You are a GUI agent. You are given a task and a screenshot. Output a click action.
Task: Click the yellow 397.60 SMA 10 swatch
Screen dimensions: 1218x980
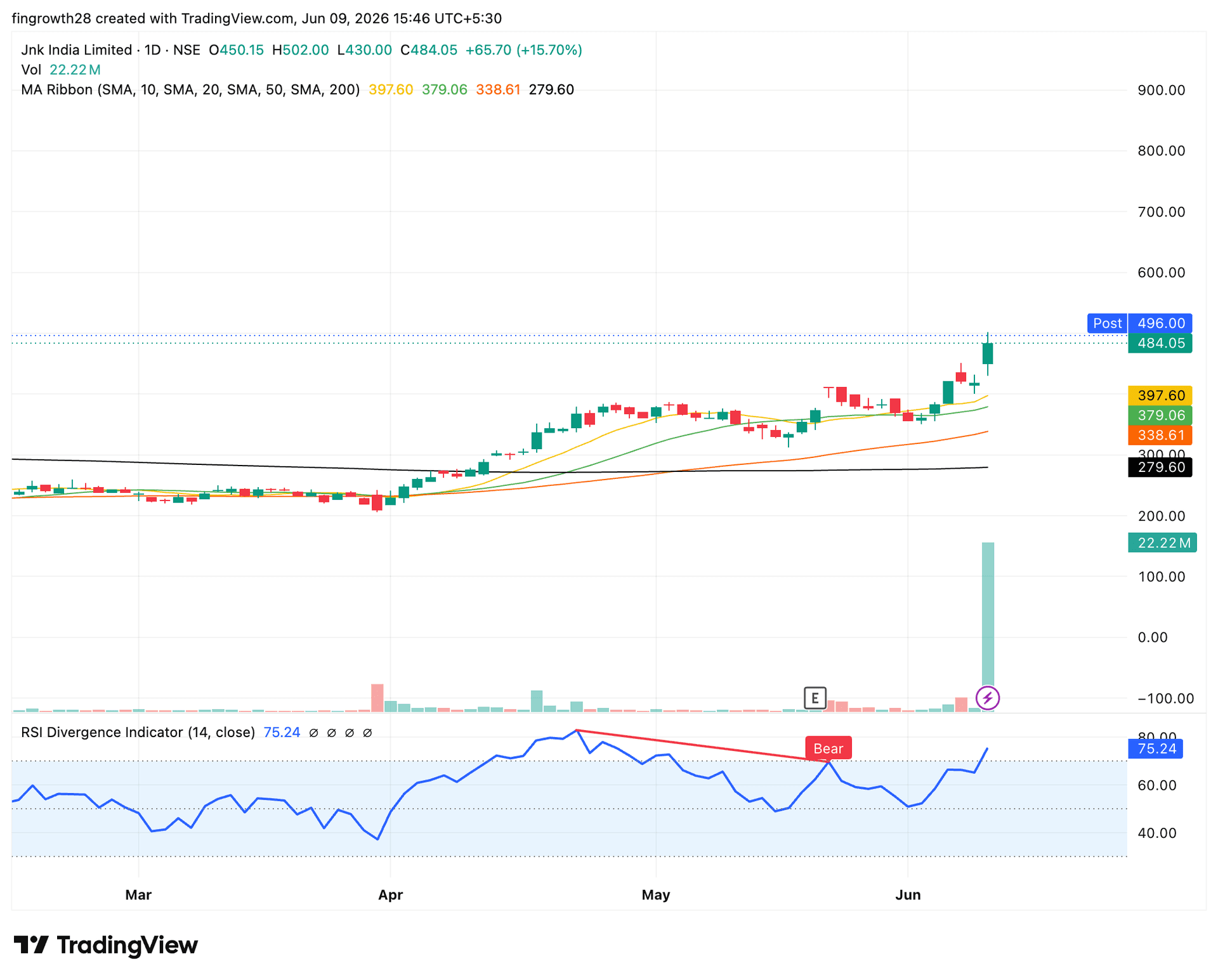coord(1160,395)
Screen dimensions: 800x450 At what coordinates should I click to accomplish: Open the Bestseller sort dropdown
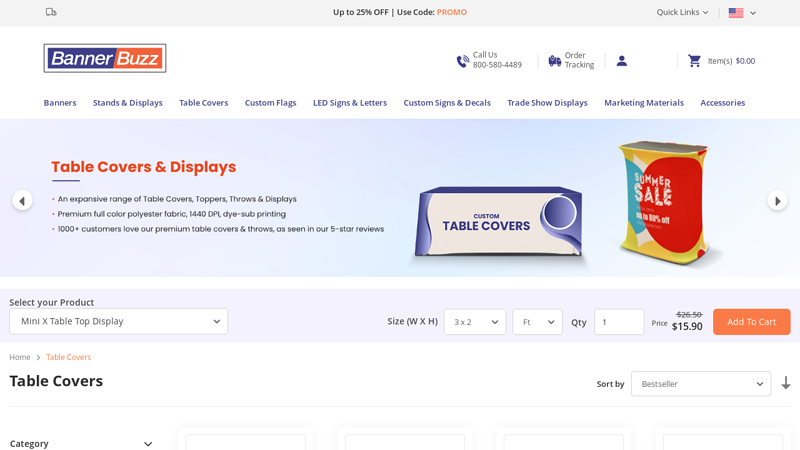click(700, 384)
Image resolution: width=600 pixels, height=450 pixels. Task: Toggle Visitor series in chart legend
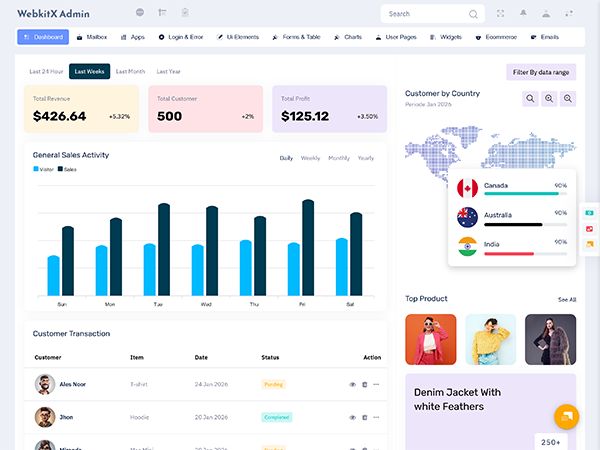42,169
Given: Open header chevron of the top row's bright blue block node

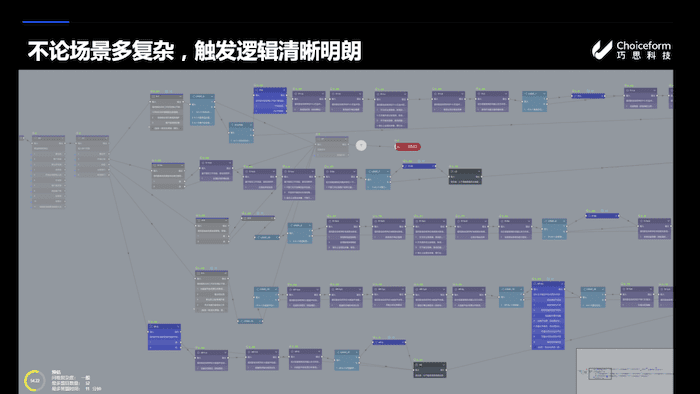Looking at the screenshot, I should coord(284,90).
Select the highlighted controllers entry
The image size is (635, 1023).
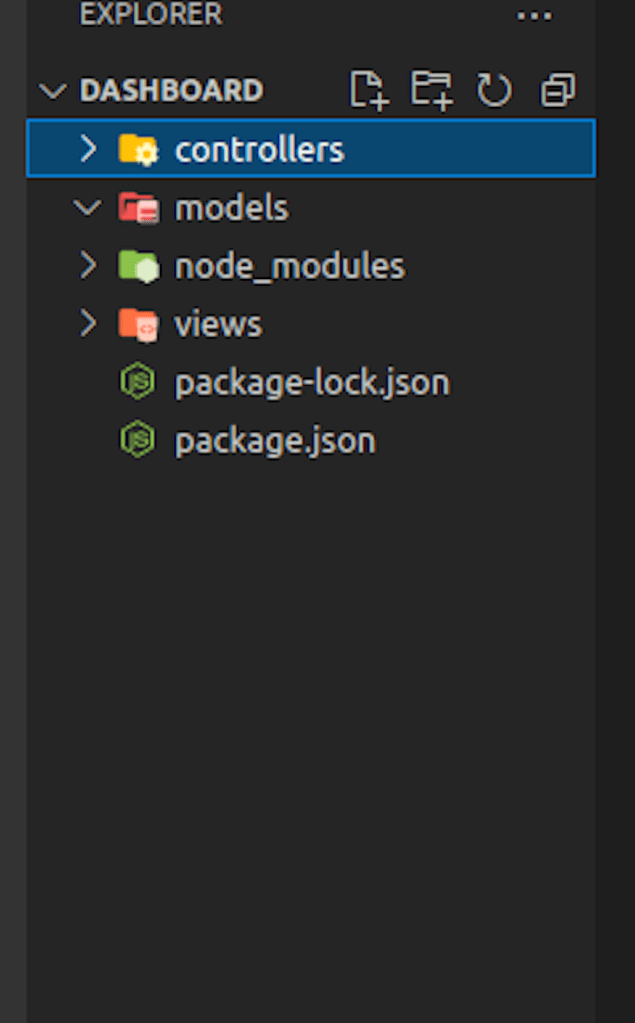(x=258, y=147)
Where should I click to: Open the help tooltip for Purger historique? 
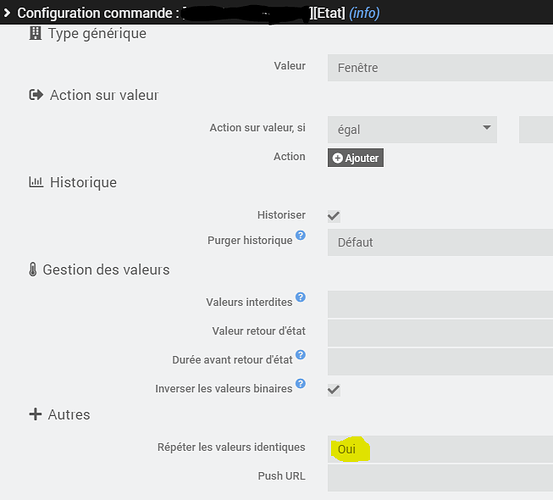(300, 235)
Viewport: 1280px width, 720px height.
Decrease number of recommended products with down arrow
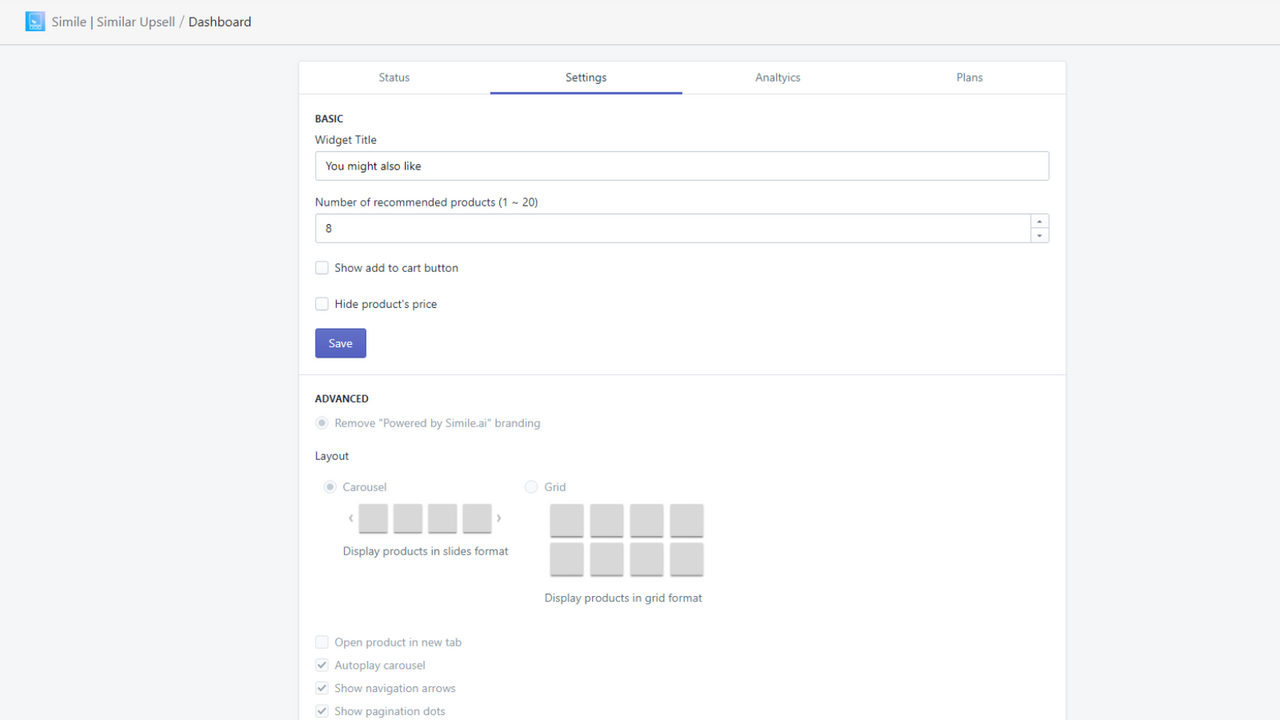point(1040,236)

**The task**.
A word-for-word reproduction is needed of the lines above from the line containing "Select the highlighted controllers entry" through the line containing "Viewport: 1280px width, 720px height.", with both ends kept and no pictures.

**Written solution**.
Select the highlighted controllers entry
The image size is (635, 1023).
(x=258, y=147)
Where should I click to: Open the help tooltip for Purger historique? 
(300, 235)
Viewport: 1280px width, 720px height.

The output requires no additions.